HIGH-CONDUCTIVITY ELECTROLYTES COMPOSED OF POLYSTYRENE CARRYING PENDANT OLIGO(OXYETHYLENE)CYCLOTRIPHOSPHAZENES AND LICLO4

Ionic conductivities of the complexes of polystyrene with pendant penta[oligo(oxyethylene)]cyclotriphosphazenes (poly(SDEP), (-OCH2CH2)(n)OCH3, n = 2; poly(STEP), n = 3) with LiClO4 were investigated as a function of temperature and salt concentration. The glass transition temperatures (T(g)) of side chains of poly(SDEP) and poly(STEP) were observed at -62 and -67-degrees-C, respectively. Interestingly, the T(g) values of the poly(STEP)-Li salt complexes of [Li+]/O > 0.5 become higher than those of the poly(SDEP)-Li salt system. The conductivities of the complexes exhibit a non-Arrhenius temperature dependence, indicating an ion transport in the amorphous phase.
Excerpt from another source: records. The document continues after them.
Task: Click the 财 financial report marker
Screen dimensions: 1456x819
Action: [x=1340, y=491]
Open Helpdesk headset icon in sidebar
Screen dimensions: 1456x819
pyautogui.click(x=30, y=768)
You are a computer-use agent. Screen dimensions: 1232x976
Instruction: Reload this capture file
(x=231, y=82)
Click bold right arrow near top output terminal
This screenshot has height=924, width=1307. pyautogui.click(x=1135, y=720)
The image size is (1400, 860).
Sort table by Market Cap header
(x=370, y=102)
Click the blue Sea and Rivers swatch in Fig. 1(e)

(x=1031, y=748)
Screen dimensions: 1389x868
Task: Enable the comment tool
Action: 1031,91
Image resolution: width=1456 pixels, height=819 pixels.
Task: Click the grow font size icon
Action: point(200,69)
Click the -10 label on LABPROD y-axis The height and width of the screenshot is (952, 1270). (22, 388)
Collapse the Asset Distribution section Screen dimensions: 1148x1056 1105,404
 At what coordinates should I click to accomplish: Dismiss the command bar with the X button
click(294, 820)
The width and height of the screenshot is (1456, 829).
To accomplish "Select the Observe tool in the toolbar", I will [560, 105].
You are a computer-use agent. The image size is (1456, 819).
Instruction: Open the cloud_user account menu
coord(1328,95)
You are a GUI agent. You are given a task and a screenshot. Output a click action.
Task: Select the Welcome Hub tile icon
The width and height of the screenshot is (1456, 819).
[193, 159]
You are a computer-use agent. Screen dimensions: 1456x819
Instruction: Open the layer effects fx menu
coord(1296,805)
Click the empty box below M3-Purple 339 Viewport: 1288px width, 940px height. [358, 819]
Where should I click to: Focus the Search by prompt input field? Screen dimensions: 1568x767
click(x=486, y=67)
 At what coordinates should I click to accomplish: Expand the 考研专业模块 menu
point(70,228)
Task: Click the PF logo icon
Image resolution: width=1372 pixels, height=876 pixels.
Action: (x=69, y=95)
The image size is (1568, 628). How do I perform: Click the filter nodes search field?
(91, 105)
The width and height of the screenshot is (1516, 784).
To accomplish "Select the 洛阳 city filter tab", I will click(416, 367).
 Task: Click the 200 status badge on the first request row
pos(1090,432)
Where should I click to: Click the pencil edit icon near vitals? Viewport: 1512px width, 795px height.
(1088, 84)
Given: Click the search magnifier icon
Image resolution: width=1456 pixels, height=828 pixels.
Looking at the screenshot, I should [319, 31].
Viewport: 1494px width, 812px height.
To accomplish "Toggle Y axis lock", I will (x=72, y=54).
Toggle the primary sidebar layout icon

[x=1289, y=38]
In spite of the low segmental mobility of poly(STEP)-Li salt complexes, their conductivities are higher than those of the poly(SDEP) system and the maximum conductivities of 1.1 x 10(-4) S/cm at 60-degrees-C and 5.1 x 10(-4) S/cm at 100-degrees-C have been achieved at [Li+]/O = 0.05. The high conductivities might be explained by an ion transport through a continuous conducting phase consisting of a number of oxyethylene chains without being affected by the mobility of the backbone. This implies that the flexibility of backbone is not an important factor to achieve a high conductivity. From the correlation between the polymer characteristics and the conductivity, the conduction appears to occur at a rate governed by both the mobility of side chains and the stability of the complex, which relates with ion-dipole interactions.